*** Opening PASSAGE PROVIDED ***

The Bolton episode underscores the very legitimacy of the prepublication review process. Former CIA operative John Kiriakou makes the unimpeachable point that such documents, however sympathetic their authors, need to get into open circulation. The republic needs the oxygen of revelation. The process of review, he attests, is “deeply flawed and frequently political.” As Kiriakou reminds us, such a system of suppression drew breath from the case of Victor Marchetti, who worked as an analyst at the CIA between 1955 and 1969. Serialised versions of his book reflecting on the grand old days were slated to run in Esquire. The CIA took issue, filed a temporary injunction against publication of the book citing the presence of classified information and the naming of undercover operatives. The case made its way to the US Supreme Court, which held that the initial judgment in favour of an injunction was sound. The non-disclosure regime was appropriate. “We find the contract constitutional and otherwise reasonable and lawful.” What followed was an arduous process of review, cutting, and redaction, with Marchetti seeking clearance, and the CIA being miserly in concession.
Not all was lost for former members of the intelligence community and publishers. Texts might still make it into circulation, provided they were cleared, and done so within 60 days by the relevant prepublication board. Those not cleared might see profits confiscated. But this did not address the issue of zealous overclassification, unnecessary redaction, and violations of the 60-day rule.

*** Closing PASSAGE PROVIDED ***

**TASK REQUIREMENTS**
Which issues does the passage on prepublication review say were left unaddressed? List every one.

*** Opening INFORMATION SUPPLIED ***

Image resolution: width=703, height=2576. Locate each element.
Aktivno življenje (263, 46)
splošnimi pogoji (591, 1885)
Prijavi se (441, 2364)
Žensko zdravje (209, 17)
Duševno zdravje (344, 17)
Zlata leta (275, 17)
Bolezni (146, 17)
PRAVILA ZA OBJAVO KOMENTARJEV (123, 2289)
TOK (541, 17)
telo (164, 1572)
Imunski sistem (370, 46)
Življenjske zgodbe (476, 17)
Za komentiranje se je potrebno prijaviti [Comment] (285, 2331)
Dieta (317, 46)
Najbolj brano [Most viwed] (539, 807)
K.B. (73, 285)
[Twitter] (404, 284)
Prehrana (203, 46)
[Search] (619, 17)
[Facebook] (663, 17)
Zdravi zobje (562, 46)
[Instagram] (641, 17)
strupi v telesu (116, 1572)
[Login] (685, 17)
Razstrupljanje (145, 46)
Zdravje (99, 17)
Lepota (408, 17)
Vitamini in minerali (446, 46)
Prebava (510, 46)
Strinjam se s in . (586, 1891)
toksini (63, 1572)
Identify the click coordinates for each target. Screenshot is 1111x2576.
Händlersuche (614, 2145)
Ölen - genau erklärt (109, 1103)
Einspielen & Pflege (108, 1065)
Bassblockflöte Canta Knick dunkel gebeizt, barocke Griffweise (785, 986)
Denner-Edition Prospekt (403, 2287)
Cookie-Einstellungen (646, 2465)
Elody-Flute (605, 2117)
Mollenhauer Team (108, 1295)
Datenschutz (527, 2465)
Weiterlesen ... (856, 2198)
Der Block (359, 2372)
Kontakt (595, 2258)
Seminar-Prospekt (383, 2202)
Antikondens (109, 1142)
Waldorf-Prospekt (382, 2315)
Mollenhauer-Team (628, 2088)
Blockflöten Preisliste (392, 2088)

*** Closing INFORMATION SUPPLIED ***

**RESPONSE**
- Zealous overclassification
- Unnecessary redaction
- Violations of the 60-day rule